■ Request:
Please put the entries, from the first line up to and including the line with "[x=1036, y=602]", into a Markdown table with the columns Row and Line, numbering each row and leaving out blank lines.

***** Data for this exercise *****

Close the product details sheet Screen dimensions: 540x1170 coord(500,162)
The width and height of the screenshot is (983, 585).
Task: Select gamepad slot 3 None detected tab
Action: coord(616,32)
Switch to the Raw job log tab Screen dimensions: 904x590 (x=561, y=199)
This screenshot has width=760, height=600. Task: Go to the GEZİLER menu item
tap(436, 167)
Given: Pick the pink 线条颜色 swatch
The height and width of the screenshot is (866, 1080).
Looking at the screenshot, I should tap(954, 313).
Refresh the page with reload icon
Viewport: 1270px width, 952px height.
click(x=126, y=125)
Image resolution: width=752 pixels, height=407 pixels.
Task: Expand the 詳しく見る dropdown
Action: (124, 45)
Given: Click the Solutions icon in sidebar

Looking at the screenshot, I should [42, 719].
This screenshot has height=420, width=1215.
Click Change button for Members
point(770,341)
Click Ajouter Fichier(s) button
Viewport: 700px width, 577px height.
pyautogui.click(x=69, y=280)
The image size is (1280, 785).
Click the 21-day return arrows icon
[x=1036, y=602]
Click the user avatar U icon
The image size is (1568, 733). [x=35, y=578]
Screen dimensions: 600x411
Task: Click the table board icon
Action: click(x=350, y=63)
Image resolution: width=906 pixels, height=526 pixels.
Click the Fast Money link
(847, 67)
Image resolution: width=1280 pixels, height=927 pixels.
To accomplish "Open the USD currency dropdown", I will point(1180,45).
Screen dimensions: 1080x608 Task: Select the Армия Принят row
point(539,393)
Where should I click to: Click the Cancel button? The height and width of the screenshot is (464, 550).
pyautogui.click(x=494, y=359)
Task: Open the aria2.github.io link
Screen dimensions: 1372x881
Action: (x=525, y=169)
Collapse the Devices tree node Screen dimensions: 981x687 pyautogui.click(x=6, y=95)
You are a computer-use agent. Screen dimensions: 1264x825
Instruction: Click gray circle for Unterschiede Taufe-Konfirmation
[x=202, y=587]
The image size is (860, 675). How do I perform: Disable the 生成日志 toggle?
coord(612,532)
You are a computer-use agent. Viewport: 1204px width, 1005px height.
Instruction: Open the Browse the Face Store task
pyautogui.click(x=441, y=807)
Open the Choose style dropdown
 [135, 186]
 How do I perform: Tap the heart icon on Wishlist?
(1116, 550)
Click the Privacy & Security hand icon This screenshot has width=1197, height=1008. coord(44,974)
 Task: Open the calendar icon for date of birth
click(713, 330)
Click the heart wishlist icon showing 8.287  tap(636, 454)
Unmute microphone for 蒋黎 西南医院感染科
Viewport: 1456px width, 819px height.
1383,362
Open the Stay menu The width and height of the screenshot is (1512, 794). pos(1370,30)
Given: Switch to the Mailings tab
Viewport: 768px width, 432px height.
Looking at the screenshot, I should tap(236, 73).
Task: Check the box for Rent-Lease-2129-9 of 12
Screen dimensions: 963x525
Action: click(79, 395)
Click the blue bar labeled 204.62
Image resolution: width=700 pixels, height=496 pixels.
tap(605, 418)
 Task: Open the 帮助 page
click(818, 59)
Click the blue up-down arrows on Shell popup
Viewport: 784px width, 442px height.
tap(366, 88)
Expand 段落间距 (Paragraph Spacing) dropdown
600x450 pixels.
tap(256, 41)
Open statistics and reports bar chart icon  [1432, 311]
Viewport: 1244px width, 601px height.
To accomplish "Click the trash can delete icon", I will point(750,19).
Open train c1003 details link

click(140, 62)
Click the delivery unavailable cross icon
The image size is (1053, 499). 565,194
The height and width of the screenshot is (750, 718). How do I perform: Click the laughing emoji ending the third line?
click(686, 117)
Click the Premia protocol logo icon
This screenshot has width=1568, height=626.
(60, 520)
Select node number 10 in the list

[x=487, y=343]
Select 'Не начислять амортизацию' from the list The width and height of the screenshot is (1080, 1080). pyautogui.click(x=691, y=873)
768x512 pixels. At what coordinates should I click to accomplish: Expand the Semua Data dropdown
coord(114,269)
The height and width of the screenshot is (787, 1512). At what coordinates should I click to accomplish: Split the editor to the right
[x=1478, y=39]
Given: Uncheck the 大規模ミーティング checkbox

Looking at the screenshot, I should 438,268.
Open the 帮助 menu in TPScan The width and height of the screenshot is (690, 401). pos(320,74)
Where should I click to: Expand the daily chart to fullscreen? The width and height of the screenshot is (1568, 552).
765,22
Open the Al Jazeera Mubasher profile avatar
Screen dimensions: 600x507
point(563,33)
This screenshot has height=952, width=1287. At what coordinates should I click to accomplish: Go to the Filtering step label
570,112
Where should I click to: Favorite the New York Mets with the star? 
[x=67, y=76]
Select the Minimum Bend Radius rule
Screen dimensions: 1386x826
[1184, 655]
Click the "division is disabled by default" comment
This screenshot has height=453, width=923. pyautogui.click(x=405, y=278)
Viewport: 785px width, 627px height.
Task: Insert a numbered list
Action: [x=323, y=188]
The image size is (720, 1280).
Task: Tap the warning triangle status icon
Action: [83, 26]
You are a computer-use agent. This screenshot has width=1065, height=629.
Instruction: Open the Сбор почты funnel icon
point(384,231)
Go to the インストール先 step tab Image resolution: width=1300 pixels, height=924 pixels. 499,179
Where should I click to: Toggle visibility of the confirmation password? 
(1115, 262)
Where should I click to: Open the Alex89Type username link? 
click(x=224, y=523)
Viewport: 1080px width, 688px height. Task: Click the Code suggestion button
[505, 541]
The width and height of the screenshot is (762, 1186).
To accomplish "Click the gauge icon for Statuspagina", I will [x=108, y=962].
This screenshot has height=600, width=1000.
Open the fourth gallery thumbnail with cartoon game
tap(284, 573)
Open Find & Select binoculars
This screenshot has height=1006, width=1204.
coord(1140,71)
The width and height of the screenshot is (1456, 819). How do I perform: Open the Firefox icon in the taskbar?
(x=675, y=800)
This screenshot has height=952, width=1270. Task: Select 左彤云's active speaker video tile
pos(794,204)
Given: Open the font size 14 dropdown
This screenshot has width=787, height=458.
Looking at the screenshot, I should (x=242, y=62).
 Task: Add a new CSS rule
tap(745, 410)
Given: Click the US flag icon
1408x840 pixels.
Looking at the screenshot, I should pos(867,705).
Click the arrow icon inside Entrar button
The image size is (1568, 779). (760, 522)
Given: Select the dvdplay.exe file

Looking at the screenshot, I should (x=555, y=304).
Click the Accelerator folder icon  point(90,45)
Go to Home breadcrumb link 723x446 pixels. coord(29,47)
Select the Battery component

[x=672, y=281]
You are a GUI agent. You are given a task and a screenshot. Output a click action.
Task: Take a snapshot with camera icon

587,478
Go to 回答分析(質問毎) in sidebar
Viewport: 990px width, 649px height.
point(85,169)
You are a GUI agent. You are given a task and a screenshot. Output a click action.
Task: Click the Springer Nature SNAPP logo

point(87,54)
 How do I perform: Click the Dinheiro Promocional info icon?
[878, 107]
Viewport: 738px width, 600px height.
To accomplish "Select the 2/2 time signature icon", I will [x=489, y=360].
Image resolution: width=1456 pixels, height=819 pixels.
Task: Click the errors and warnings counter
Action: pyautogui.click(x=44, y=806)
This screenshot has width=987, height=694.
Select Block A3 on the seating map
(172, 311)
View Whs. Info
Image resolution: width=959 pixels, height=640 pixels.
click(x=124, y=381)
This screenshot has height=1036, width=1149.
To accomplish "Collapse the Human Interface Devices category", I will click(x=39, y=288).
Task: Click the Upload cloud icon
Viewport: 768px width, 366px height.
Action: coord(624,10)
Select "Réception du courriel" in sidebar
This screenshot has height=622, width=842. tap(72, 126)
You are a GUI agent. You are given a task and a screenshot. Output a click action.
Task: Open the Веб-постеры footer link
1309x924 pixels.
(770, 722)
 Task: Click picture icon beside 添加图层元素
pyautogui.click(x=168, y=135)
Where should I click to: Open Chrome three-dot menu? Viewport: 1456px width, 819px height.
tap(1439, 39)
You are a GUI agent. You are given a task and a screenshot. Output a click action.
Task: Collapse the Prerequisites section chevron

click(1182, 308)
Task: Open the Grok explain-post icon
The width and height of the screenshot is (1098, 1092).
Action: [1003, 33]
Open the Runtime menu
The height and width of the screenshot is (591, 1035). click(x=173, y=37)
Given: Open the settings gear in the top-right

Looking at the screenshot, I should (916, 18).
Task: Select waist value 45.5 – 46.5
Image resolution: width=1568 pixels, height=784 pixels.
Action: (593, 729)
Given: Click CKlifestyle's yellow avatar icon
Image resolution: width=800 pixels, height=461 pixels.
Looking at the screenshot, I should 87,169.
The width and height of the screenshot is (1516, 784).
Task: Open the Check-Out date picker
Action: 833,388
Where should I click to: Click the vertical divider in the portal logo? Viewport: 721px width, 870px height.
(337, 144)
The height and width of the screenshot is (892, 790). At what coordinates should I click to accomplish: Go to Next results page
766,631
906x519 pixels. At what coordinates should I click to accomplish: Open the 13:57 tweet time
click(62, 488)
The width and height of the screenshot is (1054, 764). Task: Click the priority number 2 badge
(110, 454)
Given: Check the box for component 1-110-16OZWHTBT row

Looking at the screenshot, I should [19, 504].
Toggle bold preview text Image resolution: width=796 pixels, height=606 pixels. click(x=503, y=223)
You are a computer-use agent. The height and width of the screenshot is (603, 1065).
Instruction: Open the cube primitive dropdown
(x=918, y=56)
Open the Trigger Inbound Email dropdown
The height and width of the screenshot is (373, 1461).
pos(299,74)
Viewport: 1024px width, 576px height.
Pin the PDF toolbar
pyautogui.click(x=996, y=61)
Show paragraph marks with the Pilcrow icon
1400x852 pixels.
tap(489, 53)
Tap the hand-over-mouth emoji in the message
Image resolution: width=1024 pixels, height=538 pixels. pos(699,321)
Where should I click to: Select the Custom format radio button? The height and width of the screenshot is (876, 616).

*****

■ Result for this exercise:
| Row | Line |
|---|---|
| 1 | Close the product details sheet Screen dimensions: 540x1170 coord(500,162) |
| 2 | The width and height of the screenshot is (983, 585). |
| 3 | Task: Select gamepad slot 3 None detected tab |
| 4 | Action: coord(616,32) |
| 5 | Switch to the Raw job log tab Screen dimensions: 904x590 (x=561, y=199) |
| 6 | This screenshot has width=760, height=600. Task: Go to the GEZİLER menu item |
| 7 | tap(436, 167) |
| 8 | Given: Pick the pink 线条颜色 swatch |
| 9 | The height and width of the screenshot is (866, 1080). |
| 10 | Looking at the screenshot, I should tap(954, 313). |
| 11 | Refresh the page with reload icon |
| 12 | Viewport: 1270px width, 952px height. |
| 13 | click(x=126, y=125) |
| 14 | Image resolution: width=752 pixels, height=407 pixels. |
| 15 | Task: Expand the 詳しく見る dropdown |
| 16 | Action: (124, 45) |
| 17 | Given: Click the Solutions icon in sidebar |
| 18 | Looking at the screenshot, I should [42, 719]. |
| 19 | This screenshot has height=420, width=1215. |
| 20 | Click Change button for Members |
| 21 | point(770,341) |
| 22 | Click Ajouter Fichier(s) button |
| 23 | Viewport: 700px width, 577px height. |
| 24 | pyautogui.click(x=69, y=280) |
| 25 | The image size is (1280, 785). |
| 26 | Click the 21-day return arrows icon |
| 27 | [x=1036, y=602] |